En vérité, même les chiffres de croissance supérieurs à 6 %, annoncés par le gouvernement pour 2016 et 2017, sont sujets à caution, pour ne pas dire frauduleux. Car il s’agit d’estimations et de prévisions. Or, le taux de croissance d’une année doit être définitivement calculé et publié dans un délai d’un an. En 2018, le taux de croissance de 2016 aurait dû être définitif et non estimé. Depuis 2014, le gouvernement ne publie que des estimations. On devine aisément pourquoi : les taux réels sont probablement inférieurs aux 4,8 % de 2014.
Cette conclusion est plus nette encore quand on s’intéresse à l’évolution du Pib tel qu’elle figure dans le même rapport de la Banque mondiale (montants en milliards de dollars courants) :
– 2000 : 4,68
– 2012 : 14,22
– 2014 : 14,68
Il apparaît ainsi nettement que, si la gestion Wade a plus que doublé la richesse du Sénégal, la gestion Sall peine à maintenir le niveau atteint en 2012, s’il ne nous a pas appauvri depuis lors. Il serait naïf d’expliquer cette contre-performance par le seul facteur de l’incompétence des gestionnaires de nos finances. En vérité, l’économie sénégalaise n’est pas seulement mal gérée. Elle subit une véritable saignée ces dernières années. Comme si des circuits de dérivation sont installés un peu partout pour orienter le fruit de notre travail ailleurs que vers la satisfaction de nos besoins prioritaires.
Dans la foulée d’une manipulation politico-médiatique digne d’être enseignée dans les écoles de guerre, des mains étranges semblent avoir pris le contrôle des leviers de commande de notre économie. Des mains se souciant du sauvetage d’Alsthom plutôt que de celui de JLS. D’offrir des contrats juteux à quelques jeunes cadres venus d’ailleurs, arrogants et pédants, au lieu de résorber le chômage et le sous-emploi des jeunes cadres sénégalais. En somme de déshabiller Modou Diop pour habiller Pierre Dupont.

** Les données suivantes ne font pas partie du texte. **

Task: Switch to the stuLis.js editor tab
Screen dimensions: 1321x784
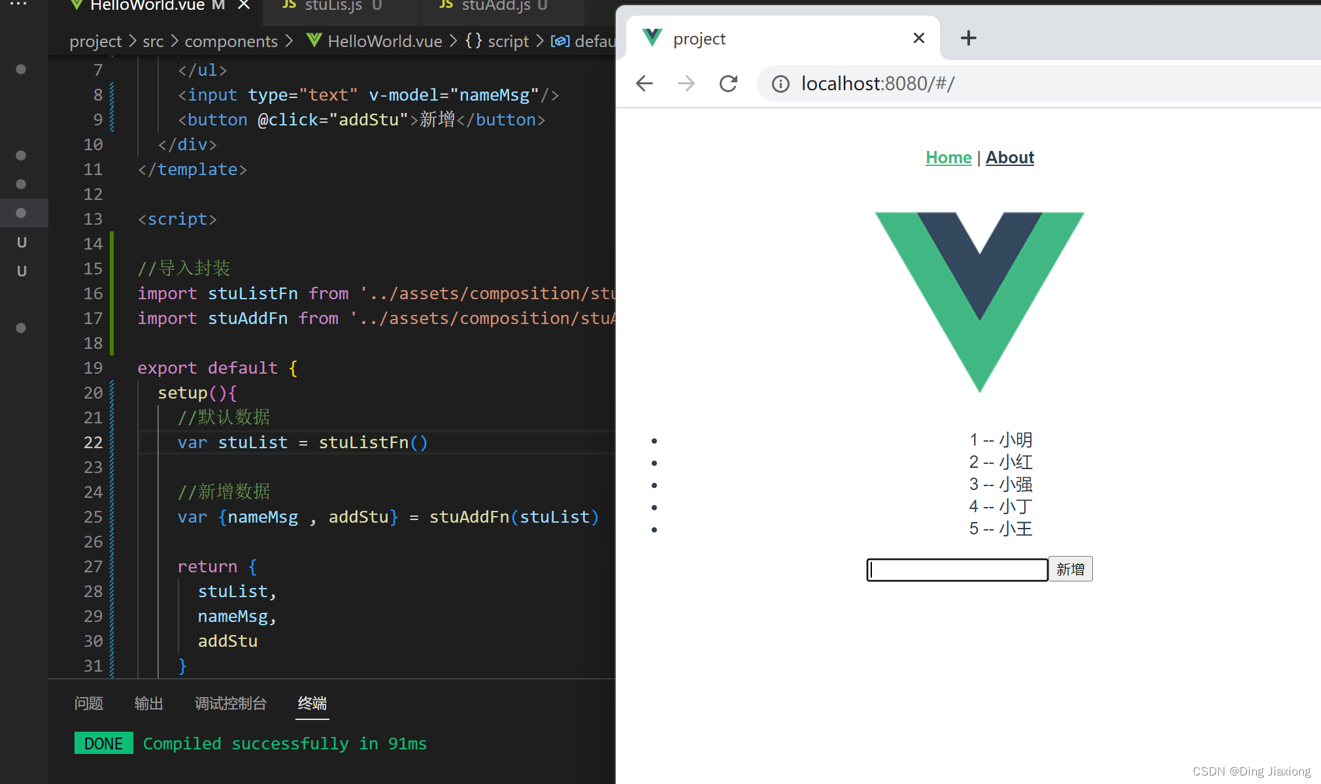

Quand nos investisseurs protestent contre les risques de faillite de nos potentiels champions nationaux du fait de l’accumulation de la dette intérieure qui avoisine les 1 000 milliards de francs Cfa, combien de milliards le Trésor public dépense-t-il dans le cadre du Ter, un projet incohérent dont la perversité tutoie la cruauté ? Combien de milliards pour l’achat des avions d’Air Sénégal International, alors qu’une grave pénurie de médicaments est annoncée comme conséquence du non paiement d’une dette de 17 milliards de la Pharmacie nationale d’approvisionnement ? Combien pour ces nuées d'”experts” qui affluent comme des criquets, quand le non-paiement des bourses étudiantes fait un mort et plusieurs blessés graves ?
Ces atteintes répétées contre nos finances asséchées ont engendré des effets psychologiques que certains analysent bizarrement comme l’émergence d’un “sentiment anti-français”. Au vrai, personne n’est “anti-français”, car nous sommes tous, à des degrés divers, remplis d’une part d’âme française. Personne ne rejette non plus un partenariat intelligent avec la France et l’Europe, mais à condition qu’il s’agisse d’un partenariat gagnant-gagnant, à la place de ces jeux à somme nulle qui nous noient dans la pauvreté depuis si longtemps.